Is there a programmatic way to detect whether or not you are on a big-endian or little-endian architecture? I need to be able to write code that will execute on an Intel or PPC system and use exactly the same code (i.e., no conditional compilation).

I don't like the method based on type punning - it will often be warned against by compiler. That's exactly what unions are for!

bool is_big_endian(void)
{
    union {
        uint32_t i;
        char c[4];
    } bint = {0x01020304};

    return bint.c[0] == 1;
}

The principle is equivalent to the type case as suggested by others, but this is clearer - and according to C99, is guaranteed to be correct. GCC prefers this compared to the direct pointer cast.

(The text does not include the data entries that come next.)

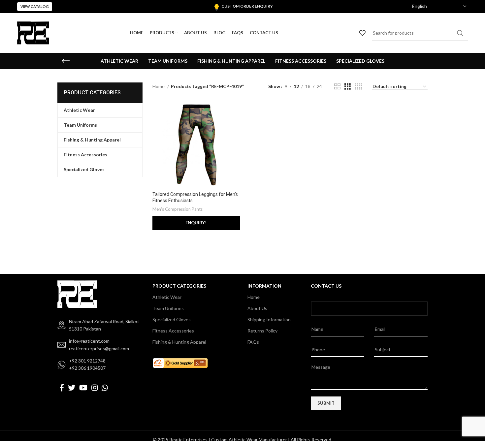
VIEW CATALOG (34, 6)
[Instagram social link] (94, 387)
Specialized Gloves (171, 319)
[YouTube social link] (83, 387)
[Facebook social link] (61, 387)
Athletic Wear (166, 297)
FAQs (253, 342)
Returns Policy (262, 330)
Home (159, 86)
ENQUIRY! (196, 222)
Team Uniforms (168, 308)
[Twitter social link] (71, 387)
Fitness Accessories (173, 330)
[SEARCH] (460, 33)
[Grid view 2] (337, 86)
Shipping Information (269, 319)
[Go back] (65, 61)
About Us (257, 308)
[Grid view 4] (358, 86)
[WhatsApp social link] (105, 387)
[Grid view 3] (347, 86)
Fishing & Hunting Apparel (179, 342)
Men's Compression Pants (177, 209)
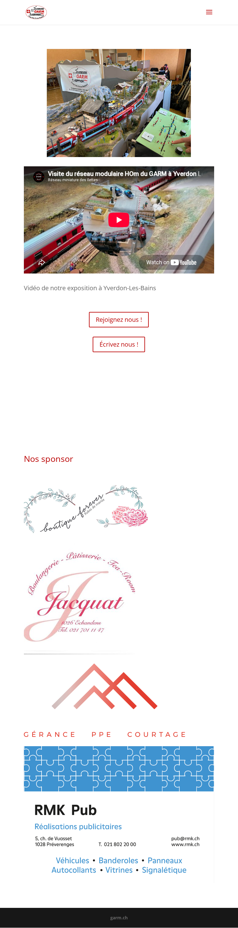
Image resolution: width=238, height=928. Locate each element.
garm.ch (119, 918)
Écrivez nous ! (118, 344)
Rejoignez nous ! (119, 319)
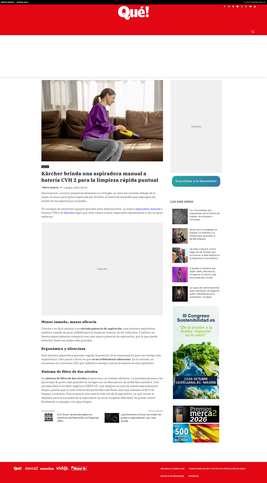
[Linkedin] (102, 435)
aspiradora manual (147, 209)
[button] (252, 31)
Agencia (45, 167)
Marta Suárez (50, 187)
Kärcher (69, 212)
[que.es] (133, 13)
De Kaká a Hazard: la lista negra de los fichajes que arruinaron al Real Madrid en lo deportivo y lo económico (205, 253)
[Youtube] (250, 7)
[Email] (109, 435)
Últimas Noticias (7, 2)
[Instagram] (229, 7)
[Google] (254, 7)
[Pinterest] (81, 435)
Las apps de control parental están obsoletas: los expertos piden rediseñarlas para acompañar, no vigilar (205, 292)
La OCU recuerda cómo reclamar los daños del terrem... (237, 2)
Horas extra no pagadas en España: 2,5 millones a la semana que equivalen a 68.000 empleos (203, 234)
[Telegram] (237, 7)
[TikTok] (242, 7)
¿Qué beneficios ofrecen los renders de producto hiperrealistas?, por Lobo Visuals (141, 417)
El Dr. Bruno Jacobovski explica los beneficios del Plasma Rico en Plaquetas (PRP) (78, 417)
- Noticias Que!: (22, 2)
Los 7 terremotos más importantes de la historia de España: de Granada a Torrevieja (205, 215)
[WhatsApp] (88, 435)
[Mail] (233, 7)
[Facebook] (225, 7)
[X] (246, 7)
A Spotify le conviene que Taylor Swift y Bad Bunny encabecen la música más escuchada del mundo (203, 273)
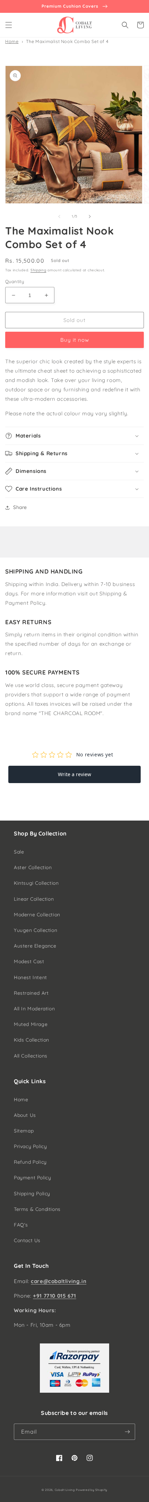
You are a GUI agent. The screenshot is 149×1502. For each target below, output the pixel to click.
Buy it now (74, 340)
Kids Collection (31, 1040)
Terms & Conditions (37, 1209)
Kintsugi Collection (36, 883)
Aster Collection (33, 867)
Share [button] (20, 507)
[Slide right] (89, 216)
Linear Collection (34, 899)
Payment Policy (32, 1177)
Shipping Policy (32, 1193)
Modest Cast (29, 961)
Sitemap (24, 1131)
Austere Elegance (35, 946)
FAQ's (21, 1225)
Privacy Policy (30, 1146)
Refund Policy (30, 1162)
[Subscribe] (127, 1432)
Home (11, 41)
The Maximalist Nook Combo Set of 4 (67, 41)
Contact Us (27, 1240)
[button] (8, 25)
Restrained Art (31, 993)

This is also much better than fixing the endianness at compile time - for OSes which support multi-architecture (fat binary on Mac OS X for example), this will work for both ppc/i386, whereas it is very easy to mess things up otherwise.

You can use std::endian if you have access to a C++20 compiler, such as GCC 8+ or Clang 7+.

Note: std::endian began in <type_traits>, but it was moved to <bit> at the 2019 Cologne meeting. GCC 8, Clang 7, 8 and 9 have it in <type_traits> while GCC 9+ and Clang 10+ have it in <bit>.

#include <bit>

if constexpr (std::endian::native == std::endian::big)
{
    // Big-endian system
}
else if constexpr (std::endian::native == std::endian::little)
{
    // Little-endian system
}
else
{
    // Something else
}

You can do it by setting an int and masking off bits, but probably the easiest way is just to use the built in network byte conversion ops (since network byte order is always big endian).

if ( htonl(47) == 47 ) {
  // Big endian
} else {
  // Little endian.
}

Bit fiddling could be faster, but this way is simple, straightforward and pretty impossible to mess up.

Please see this article:

Here is some code to determine what is the type of your machine

int num = 1;
if(*(char *)&num == 1)
{
    printf("\nLittle-Endian\n");
}
else
{
    printf("Big-Endian\n");
}

This is normally done at compile time (specially for performance reason) by using the header files available from the compiler or create your own. On Linux you have the header file "/usr/include/endian.h".

Do not use a union!

C++ does not permit type punning via unions!
Reading from a union field that was not the last field written to is undefined behaviour!
Many compilers support doing so as an extension, but the language makes no guarantee.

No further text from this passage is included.